Any stage 4's out there that have been declared NED? I have multiples in lung and liver?

Trubrit's picture
Trubrit
Posts: 4827
Joined: Jan 2013

though I only had one liver met, so not quite in the same state as you are. 

You will find others here who are NED with multiply mets. 

In fact, if you go to this link  http://csn.cancer.org/node/290094  and read, you will find some who don't post here often. Especially read the post by plucky (page 2) who has had multiple mets to liver and lungs, and is currently 3 years NED. 

Keep the faith. You are doing well. 

Sue - Trubrit

UncleBuddy
Posts: 1019
Joined: Aug 2013

I thought NED is no evidence of disease. How can someone be NED but still have mets to liver and lungs? 

Trubrit's picture
Trubrit
Posts: 4827
Joined: Jan 2013

I did not word my post very well at all. 
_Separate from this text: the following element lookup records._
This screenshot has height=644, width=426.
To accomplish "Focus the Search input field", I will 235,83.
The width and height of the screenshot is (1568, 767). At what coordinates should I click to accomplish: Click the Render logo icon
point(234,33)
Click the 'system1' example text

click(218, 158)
I should have said that their are many here who have had (past tense) many mets, and are at the moment NED. 

I will try to be more careful with my wording in future. 

Sue - Trubrit

UncleBuddy
Posts: 1019
Joined: Aug 2013

I thought there was something I just wasn't getting. Thanks for clearing that up. I hope you're doing well.

Lin

Easyflip's picture
Easyflip
Posts: 588
Joined: May 2013

declared NED ( two and sort of 3) times, let's hope 3 times a charm! Good luck, it's possible!

Easyflip/Richard

Steve444
Posts: 105
Joined: Sep 2014

I'm currently NED from stage iv with mets to liver.  Just chemo, no surgery as my liver was 90% tumors.

nsichler
Posts: 18
Joined: Dec 2014

Ned you are NED after 90% of liver mets. How many rounds of Chemo did u have? Were u on oxaliplatin thru it all?

Steve444
Posts: 105
Joined: Sep 2014

I was NED when I replied in Feb, but now have 12 or so tumors back in my liver.  To answer your question, I was on chemo for 14 rounds (stopped by choice, onc wanted me to continue) and then remained on Avastin alone for another 7 rounds until my BP got out of control (6 weeks ago) and stayed off in prep for SIRT next week.  I don't recall when Ox was stopped, but think it was probably around session 10 or so (when neuropathy moved from feet to hands and stuttering/mental fog got real bad).  Looking back at the scans, I think I exaggerated with the 90% number, it was probably more like 60%, the largest being 9cm and too many for the radiologist to count overall.  Anyway, Folfox (I was also using cannabis oil, cut out sugar, etc...) knocked out everything in my liver, lymph nodes and rectum (Also had a 9cm tumor there).  Activity was found again in March after being NED for 6 months, my CEA is now 3.4, up from 1.2 and I'm two groin pokes into the six for the radiation sphere treatment on my liver.

annalexandria's picture
annalexandria
Posts: 2573
Joined: Oct 2011

and have been NED for over three years.  Because I have an unusual tumor type (carcinosarcoma) that grows faster than the one more commonly seen in colon cancer I have been declared cured (knock on wood about a million times).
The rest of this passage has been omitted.